Acompanhando a 14ª edição do Animage – Festival Internacional de Animação de Pernambuco – fica evidente o poder transformador da animação. Com sua combinação única de poesia visual e narrativa simbólica, a animação consegue abordar temas complexos, como guerras, aceitação do corpo e maternidade, de forma sensível e profunda. Essa linguagem artística não só transcende barreiras culturais e linguísticas, mas também oferece novas perspectivas sobre temas difíceis de serem retratados em outros formatos audiovisuais.

Apesar de sua capacidade de contar histórias delicadas com impacto visual e emocional, a animação ainda é muitas vezes subestimada. Em grandes festivais de cinema, ela acaba relegada a segundo plano. No Brasil, essa arte deveria receber mais destaque, especialmente porque oferece uma maneira única de reinterpretar e dar novas camadas a histórias locais. Festivais de cinema, de modo geral, precisam olhar com mais atenção para essa produção, dando o reconhecimento que a animação já conquistou em outras partes do mundo.

Este ano, a Mostra Competitiva, com 71 filmes, reflete uma significativa representatividade feminina: 41 dos filmes têm direção de mulheres, somando 49 diretoras e compondo uma programação onde 57,8% das produções são assinadas por mulheres. Essa presença é uma resposta à necessidade urgente de mais diversidade e inclusão em uma indústria ainda dominada por homens, mostrando que a animação é um espaço de liberdade criativa e de vozes plurais.

Os filmes selecionados também abordam temas políticos e sociais relevantes, como as guerras no Leste Europeu em There Are People in the Forest, o nazismo e o antissemitismo em Papillon, e a guerra da Ucrânia em Usual Day. Outros, como Nebsei, exploram o conflito da Guerra do Tigré na Etiópia, enquanto The Car That Came Back from the Sea reflete sobre o fim da União Soviética. Questões como a repressão na Faixa de Gaza são discutidas em Hide & Seek, e a violência parental é retratada em Kakomando.
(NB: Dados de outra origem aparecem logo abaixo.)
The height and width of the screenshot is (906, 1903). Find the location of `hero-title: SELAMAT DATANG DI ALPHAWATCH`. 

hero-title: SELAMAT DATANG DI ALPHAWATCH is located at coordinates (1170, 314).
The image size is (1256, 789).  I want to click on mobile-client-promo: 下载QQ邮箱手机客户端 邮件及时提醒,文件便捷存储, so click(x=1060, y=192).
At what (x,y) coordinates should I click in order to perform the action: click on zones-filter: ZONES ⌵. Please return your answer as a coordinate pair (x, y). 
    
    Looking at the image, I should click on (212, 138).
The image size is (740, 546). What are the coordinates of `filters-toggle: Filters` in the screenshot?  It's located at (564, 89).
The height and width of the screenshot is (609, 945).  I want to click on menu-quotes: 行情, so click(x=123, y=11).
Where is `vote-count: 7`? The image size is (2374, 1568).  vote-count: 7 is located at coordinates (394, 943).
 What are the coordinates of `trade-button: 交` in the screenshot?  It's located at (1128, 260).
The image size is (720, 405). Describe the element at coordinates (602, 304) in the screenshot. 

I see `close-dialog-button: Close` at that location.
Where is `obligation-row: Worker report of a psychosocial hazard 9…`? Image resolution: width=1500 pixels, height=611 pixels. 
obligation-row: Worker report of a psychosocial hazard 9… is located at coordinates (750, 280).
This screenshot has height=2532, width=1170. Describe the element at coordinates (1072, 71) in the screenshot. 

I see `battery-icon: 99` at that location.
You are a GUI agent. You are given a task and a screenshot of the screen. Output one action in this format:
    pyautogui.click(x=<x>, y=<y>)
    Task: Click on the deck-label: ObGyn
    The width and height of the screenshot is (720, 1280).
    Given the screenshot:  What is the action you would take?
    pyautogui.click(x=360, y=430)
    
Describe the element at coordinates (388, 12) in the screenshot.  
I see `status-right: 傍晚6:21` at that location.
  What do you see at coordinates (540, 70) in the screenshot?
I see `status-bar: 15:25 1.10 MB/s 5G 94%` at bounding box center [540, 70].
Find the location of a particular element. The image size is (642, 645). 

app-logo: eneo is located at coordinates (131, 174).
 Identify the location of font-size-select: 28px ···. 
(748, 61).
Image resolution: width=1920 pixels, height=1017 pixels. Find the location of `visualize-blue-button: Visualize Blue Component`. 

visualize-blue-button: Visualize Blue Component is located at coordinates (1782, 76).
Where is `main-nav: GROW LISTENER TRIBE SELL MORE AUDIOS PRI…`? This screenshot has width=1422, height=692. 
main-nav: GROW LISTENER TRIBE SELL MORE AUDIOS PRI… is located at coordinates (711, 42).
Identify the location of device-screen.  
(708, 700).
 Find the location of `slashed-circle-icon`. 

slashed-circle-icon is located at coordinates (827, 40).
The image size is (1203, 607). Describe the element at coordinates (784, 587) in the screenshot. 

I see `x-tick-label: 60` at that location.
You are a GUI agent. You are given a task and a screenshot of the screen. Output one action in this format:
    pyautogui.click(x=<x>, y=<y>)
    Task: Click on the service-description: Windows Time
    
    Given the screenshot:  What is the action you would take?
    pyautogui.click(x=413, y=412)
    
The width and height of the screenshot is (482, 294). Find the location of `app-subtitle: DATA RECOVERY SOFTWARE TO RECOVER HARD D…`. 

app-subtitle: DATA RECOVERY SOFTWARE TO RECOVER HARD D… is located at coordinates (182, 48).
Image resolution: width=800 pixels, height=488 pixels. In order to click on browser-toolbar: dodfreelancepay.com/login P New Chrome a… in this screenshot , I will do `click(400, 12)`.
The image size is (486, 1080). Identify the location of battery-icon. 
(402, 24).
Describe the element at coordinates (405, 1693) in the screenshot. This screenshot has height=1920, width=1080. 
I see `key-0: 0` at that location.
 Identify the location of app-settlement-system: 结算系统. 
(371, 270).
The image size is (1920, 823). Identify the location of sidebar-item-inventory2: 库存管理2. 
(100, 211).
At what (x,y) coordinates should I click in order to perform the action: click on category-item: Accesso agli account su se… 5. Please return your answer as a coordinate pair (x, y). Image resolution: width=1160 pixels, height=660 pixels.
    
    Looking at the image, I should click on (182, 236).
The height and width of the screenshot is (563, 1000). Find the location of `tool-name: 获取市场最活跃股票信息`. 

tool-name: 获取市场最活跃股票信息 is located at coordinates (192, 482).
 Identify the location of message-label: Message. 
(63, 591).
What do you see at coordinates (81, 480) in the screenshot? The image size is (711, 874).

Temas contemporâneos, como a dependência digital em A Menina com os Olhos Ocupados, e a repressão política em It’s a Gray, Gray World também estão em destaque. As identidades de gênero são exploradas em La Eterna Busqueda del Quién, e o conservadorismo que afeta crianças e adolescentes é abordado em Our Uniform. Outros filmes, como Kissing Day, tratam da criminalização da homossexualidade na Rússia, enquanto The Meatseller foca em uma refugiada nigeriana e Hermanos Casablanca na ditadura chilena.

É por isso que festivais como o Animage são tão essenciais. Eles não apenas exibem o que há de melhor na animação global, mas também incentivam a produção local e oferecem uma plataforma vital para a troca de ideias entre cineastas. Com oficinas, masterclasses e debates, o festival cria um espaço de formação que fortalece o setor e estimula novas gerações de animadores.

Mais do que um entretenimento ou fantasia infantil, a animação é uma linguagem artística capaz de capturar a condição humana de maneira singular. O Animage, com sua curadoria inclusiva e plural, nos lembra que essa arte merece mais visibilidade e respeito, não apenas como parte do cinema, mas como uma forma de expressão com profundidade e relevância própria. O Brasil precisa de mais festivais como este, que valorizem nossos cineastas de animação e seus trabalhos.